Goleade, cadute e quella difesa finale a Pescara

La penna degli Altri
martedì, 27 novembre 2012 alle 8:40
GASPORT (A. PUGLIESE) - «La gara più bella? Quella di Milano del 1998: perdemmo, ma fu una grandissima prestazione». Zeman ha ragione, quel 25 ottobre fu probabilmente il momento più sublime delle sue cento panchine giallorosse.
La partenza Ma qual è stata la spina dorsale di queste cento pagine giallorosse? L'avvio aveva già fatto intuire tutto, come un'introduzione perfetta per un romanzo imprevedibile. Il 31 agosto 1997 Zeman esordì sulla panchina della Roma vincendo 3-1 ad Empoli, tre giorni dopo la sua prima apparizione all'Olimpico, in Coppa Italia, 5-3 al Verona. In quattro piccoli giorni una raffica improvvisa di gol (12). Ad inizio maggio, quando si era saputo del suo accordo con Franco Sensi, alla moltitudine di giornalisti che lo raggiunsero a Fiumicino disse: «
E chi è arrivata, Claudia Schiffer?». No, era semplicemente lui, Zeman, l'uomo che rivoluzionò i cuori giallorossi, tra slanci d'amore infinito e delusioni senza fine.

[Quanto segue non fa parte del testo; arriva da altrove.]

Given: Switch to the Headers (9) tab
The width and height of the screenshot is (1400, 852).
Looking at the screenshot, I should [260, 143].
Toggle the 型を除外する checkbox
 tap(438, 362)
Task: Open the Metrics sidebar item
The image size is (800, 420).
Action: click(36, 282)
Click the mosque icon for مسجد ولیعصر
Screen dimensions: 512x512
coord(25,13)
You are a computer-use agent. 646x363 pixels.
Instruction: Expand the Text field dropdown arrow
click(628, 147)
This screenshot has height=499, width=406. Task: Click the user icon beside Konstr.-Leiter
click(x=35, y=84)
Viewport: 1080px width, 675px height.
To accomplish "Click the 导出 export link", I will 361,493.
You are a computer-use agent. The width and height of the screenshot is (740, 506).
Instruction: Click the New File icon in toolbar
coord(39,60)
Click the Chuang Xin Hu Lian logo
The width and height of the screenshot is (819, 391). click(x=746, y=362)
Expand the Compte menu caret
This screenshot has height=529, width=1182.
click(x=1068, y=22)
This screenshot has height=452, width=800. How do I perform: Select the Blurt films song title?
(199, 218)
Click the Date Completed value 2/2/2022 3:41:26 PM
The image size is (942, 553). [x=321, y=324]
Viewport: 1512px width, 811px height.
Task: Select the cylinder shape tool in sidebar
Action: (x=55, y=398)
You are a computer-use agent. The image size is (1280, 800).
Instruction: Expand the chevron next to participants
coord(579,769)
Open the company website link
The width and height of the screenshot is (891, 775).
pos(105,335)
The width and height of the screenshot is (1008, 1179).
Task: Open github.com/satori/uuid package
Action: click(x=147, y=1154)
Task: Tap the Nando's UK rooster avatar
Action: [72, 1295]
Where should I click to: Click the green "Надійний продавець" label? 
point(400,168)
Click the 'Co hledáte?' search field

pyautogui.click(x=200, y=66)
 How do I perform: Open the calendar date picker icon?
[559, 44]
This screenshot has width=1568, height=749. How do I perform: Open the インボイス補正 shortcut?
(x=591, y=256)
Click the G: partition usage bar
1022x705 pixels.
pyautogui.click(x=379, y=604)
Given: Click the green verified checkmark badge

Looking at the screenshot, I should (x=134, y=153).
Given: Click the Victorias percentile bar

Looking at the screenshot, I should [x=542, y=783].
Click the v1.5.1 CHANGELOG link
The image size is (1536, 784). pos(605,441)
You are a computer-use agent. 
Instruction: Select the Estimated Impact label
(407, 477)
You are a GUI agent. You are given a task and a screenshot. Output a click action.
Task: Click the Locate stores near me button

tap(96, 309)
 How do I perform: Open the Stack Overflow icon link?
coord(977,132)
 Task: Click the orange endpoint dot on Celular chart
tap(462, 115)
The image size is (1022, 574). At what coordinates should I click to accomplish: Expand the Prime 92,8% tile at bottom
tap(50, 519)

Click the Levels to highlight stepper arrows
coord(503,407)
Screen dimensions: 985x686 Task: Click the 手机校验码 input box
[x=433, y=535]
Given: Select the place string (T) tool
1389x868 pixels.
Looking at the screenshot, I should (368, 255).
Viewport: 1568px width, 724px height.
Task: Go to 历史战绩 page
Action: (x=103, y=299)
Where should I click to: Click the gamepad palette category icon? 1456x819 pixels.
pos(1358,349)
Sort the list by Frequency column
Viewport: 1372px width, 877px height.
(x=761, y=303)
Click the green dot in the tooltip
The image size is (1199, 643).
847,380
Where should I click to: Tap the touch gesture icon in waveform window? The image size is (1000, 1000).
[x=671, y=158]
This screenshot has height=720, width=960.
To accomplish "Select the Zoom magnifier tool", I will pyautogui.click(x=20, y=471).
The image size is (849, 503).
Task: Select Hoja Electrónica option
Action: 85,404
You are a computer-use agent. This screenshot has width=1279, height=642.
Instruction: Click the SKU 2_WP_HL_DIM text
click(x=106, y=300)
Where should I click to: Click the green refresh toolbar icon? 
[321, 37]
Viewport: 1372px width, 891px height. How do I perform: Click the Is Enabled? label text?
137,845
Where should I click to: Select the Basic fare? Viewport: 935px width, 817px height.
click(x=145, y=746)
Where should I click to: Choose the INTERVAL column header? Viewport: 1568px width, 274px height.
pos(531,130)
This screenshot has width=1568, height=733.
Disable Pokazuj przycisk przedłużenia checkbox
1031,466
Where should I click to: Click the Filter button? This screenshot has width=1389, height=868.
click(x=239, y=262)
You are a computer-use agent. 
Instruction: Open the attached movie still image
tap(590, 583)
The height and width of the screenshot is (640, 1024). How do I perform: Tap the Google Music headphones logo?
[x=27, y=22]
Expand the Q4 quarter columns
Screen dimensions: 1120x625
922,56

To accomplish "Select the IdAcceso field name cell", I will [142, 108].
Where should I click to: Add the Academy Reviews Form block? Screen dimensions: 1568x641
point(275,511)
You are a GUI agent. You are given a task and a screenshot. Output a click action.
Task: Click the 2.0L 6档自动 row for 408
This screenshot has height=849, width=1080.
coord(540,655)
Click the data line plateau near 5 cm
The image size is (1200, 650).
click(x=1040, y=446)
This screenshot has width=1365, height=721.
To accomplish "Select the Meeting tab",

I momenti top Tra le vittorie della prima esperienza ci sono le goleade: 4-1 alla Fiorentina e al Vicenza (fuori casa, 23 maggio 1999, la sua ultima panchina romanista), 6-2 al Napoli (il primo assaggio di Zemanlandia, il 5 ottobre 1997), 5-0 al Brescia ma soprattutto al Milan di Capello: era il 5 maggio del 1998, dodici mesi dopo proprio Don Fabio avrebbe sostituito Zeman sulla panchina romanista. Ma nell'album dei ricordi c'è anche il primo Roma-Juve (2-0) successivo alla denuncia sul doping e quel 2-1 alla Fiorentina del 17 ottobre 1998, quando il gol di Batistuta (già sognato in estate) venne ribaltato nel finale da due delle poche fiammate di Bartelt: assist all'89' per Alenithcev, tiro respinto al 91' e gol di Totti. E poi i due derby della riscossa, quelli del '98-99: prima il 3-3 (con il gol di Delvecchio annullato) e poi il 3-1 del ritorno e quel «Vi ho purgato ancora
» di Francesco Totti.
I momenti flop Del resto, i 4 derby persi nel '97-98 erano stati il momento più buio della prima Roma zemaniana: 11-3 il computo generale dei gol e uno striscione finale («Siete su scherzi a parte») che suonò per la gente romanista come un'umiliazione inenarrabile. Ma tra le delusioni più grandi c'è anche quel Milan-Roma 3-2 del 1998, proprio perché alla bellezza della prestazione (tre pali e un rigore fallito da Totti) non seguì il risultato. Esattamente come in Roma-Atletico Madrid (ritorno dei quarti di Coppa Uefa), quando il cicciottello Van der Ende negò il passaggio del turno (rosso a Wome, rigore negato e gol annullato a Delvecchio). Anche se la partita simbolo di tutti i mali, è chiaro, resta Roma-Inter 4-5, un incubo senza fine. Un po' come Roma-Bologna e Roma-Udinese di quest'anno, anche se Gilardino e Di Natale, con tutto il rispetto, non sono Ronaldo e Zamorano.